Learning Classifiers from Imbalanced, Only Positive and Unlabeled Data Sets

In this report, I presented my results to the tasks of 2008 UC San Diego Data Mining Contest. This contest consists of two classification tasks based on data from scientific experiment. The first task is a binary classification task which is to maximize accuracy of classification on an evenly-distributed test data set, given a fully labeled imbalanced training data set. The second task is also a binary classification task, but to maximize the F1-score of classification on a test data set, given a partially labeled training set. For task 1, I investigated several re-sampling techniques in improving the learning from the imbalanced data.
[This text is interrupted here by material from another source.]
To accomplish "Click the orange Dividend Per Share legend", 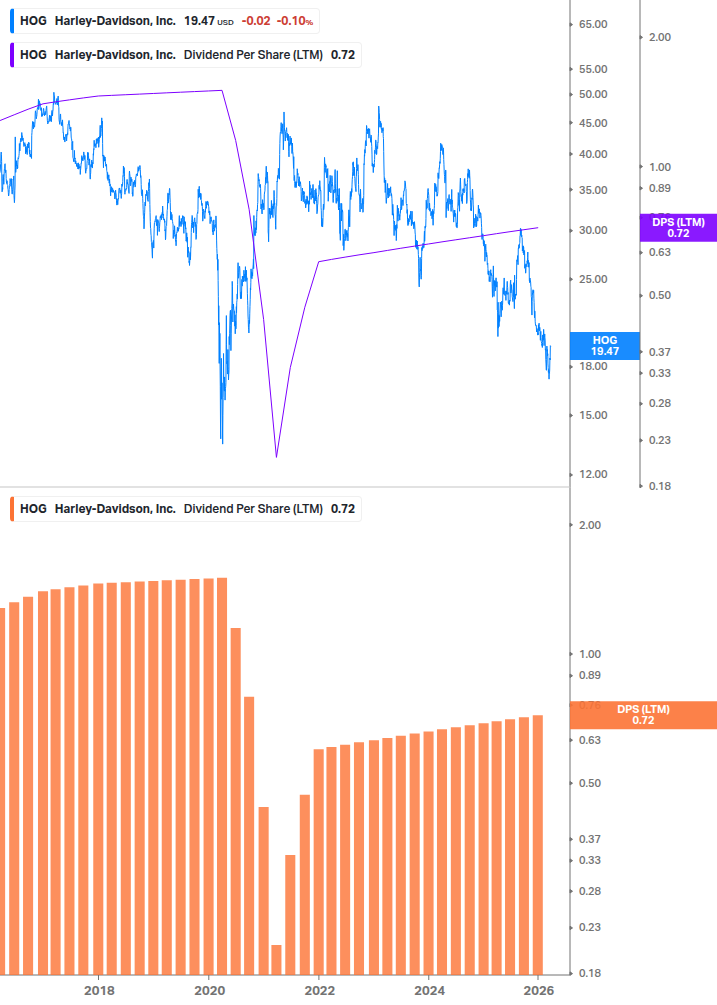I will [x=186, y=509].
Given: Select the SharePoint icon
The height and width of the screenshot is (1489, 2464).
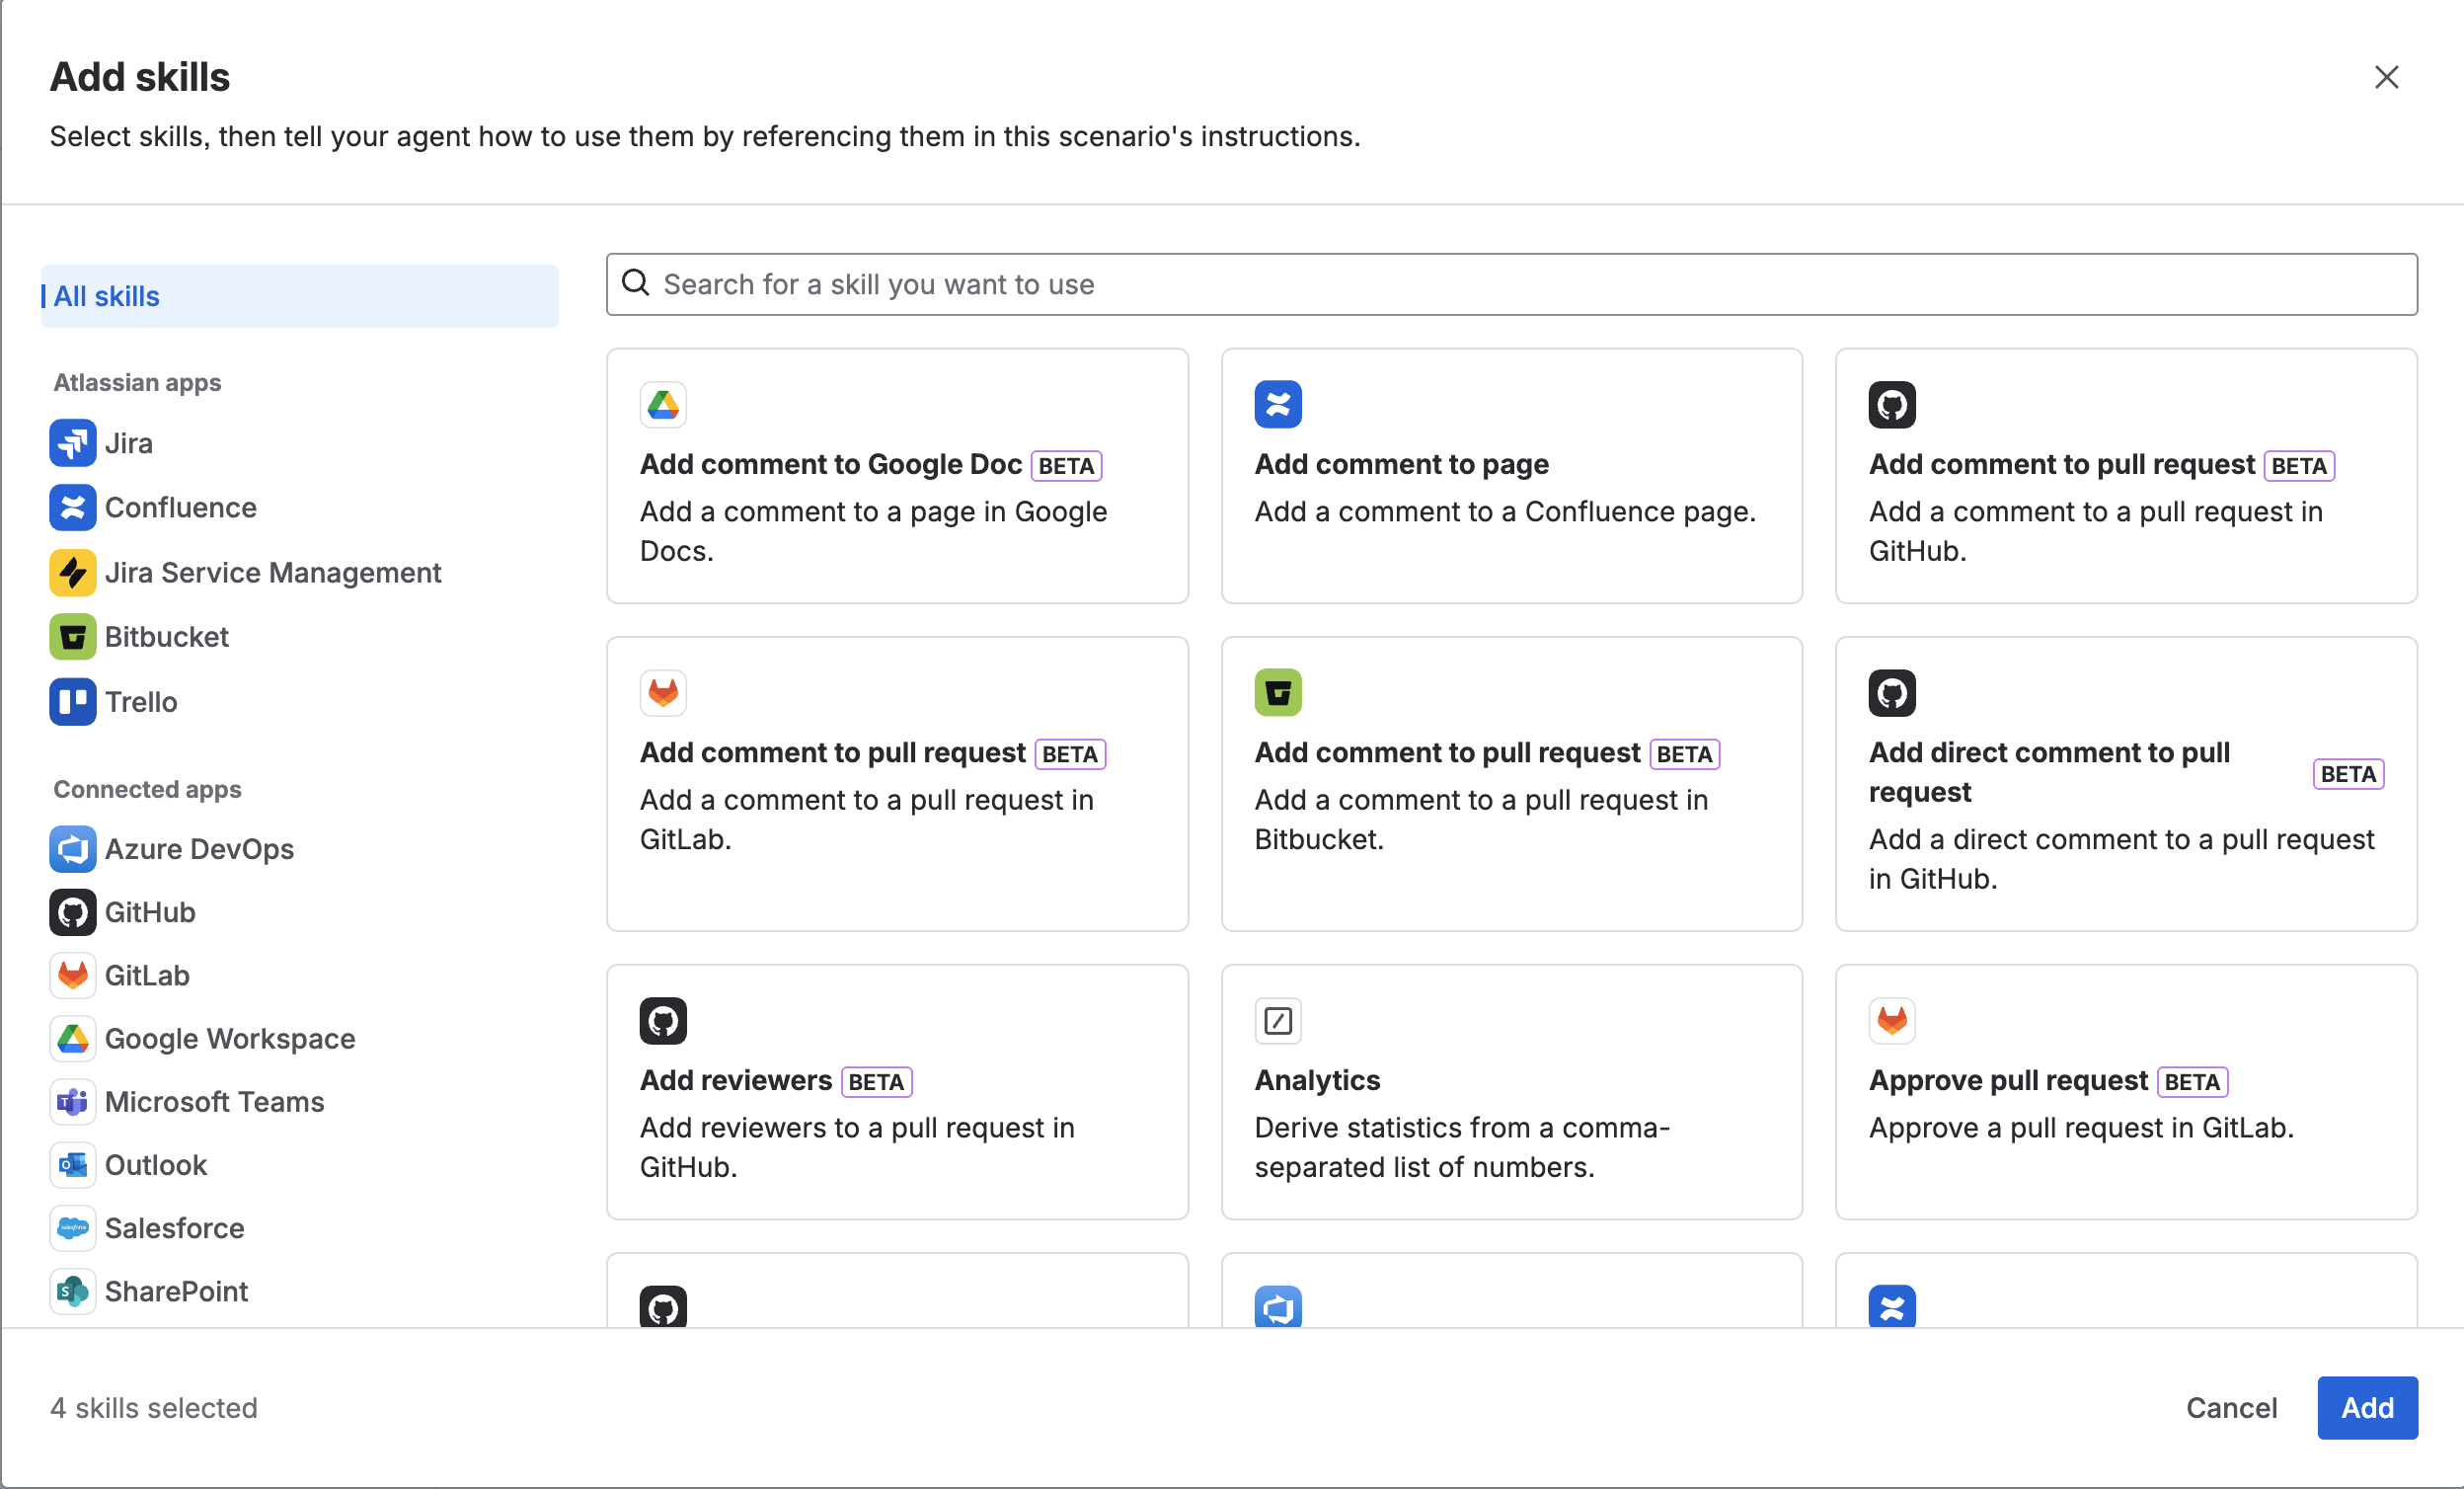Looking at the screenshot, I should click(72, 1291).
These include SMOTE (Synthetic Minority Over-sampling Technique), Oversampling by duplicating minority examples, random undersampling. These techniques were used to create new balanced training data sets. Then three standard classifiers (Decision Tree, Naive Bayes, Neural Network) were trained on the rebalanced training sets and used to classify the test set. The results showed the re-sampling techniques significantly improve the accuracy on the test set except for the Naive Bayes classifier. For task 2, I implemented twostep strategy algorithm to learn a classifier from the only positive and unlabeled data. In step 1, I implemented Spy technique to extract reliable negative (RN) examples. In step 2, I then used the labeled positive examples and the reliable negative examples as training set to learn standard Naive Bayes classifier. The results showed the two-step algorithm significantly improves the F1 score compared to the learning that simply regards unlabeled examples as negative ones.